Um den Puma erneut zu retten, zerstört man inzwischen die Nester der Pythons. Ein durchschnittliches Gelege hat 50 Eier, grosse Weibchen können jedoch bis 130 Eier legen. «Die Wildtierbehörde Floridas zahlt Jägern ein recht hohes Kopfgeld, um die Schlangen zu fangen. So wurde erst kürzlich ein über 5,20 Meter langes und fast 100 Kilo schweres Exemplar gefangen», berichtet die Naturliebhaberin.
Lisa Andrews hofft, dass man das Schlangenproblem so in den Griff bekommt. Wie viele Pythons in den Sümpfen leben ist ungewiss, die Schätzungen schwanken zwischen 35 000 und 300 000. Wir sind somit nicht traurig, dass wir auf unserem Sumpfspaziergang keiner Schlange begegnet sind. Ebenso wenig wie Rangerin Lisa, die sich vor nichts in den Sümpfen fürchtet, ausser vor Schlangen.

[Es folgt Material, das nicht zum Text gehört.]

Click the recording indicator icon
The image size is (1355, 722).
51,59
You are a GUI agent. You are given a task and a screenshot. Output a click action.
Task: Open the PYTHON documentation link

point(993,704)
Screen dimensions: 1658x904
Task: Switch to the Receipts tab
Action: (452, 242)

EingepacktFür eine Wet-Tour sind unbedingt eine lange Hose sowie feste, geschlossene Schuhe, die nass werden können, erforderlich. Zudem sollte man genügend Wasser, Sonnenschutz, Insektenschutzmittel und wenn möglich ein Fernglas im Gepäck haben. Für weniger Mutige werden Airboot- oder Broadwalk Touren angeboten, bei denen die Füsse trocken bleiben.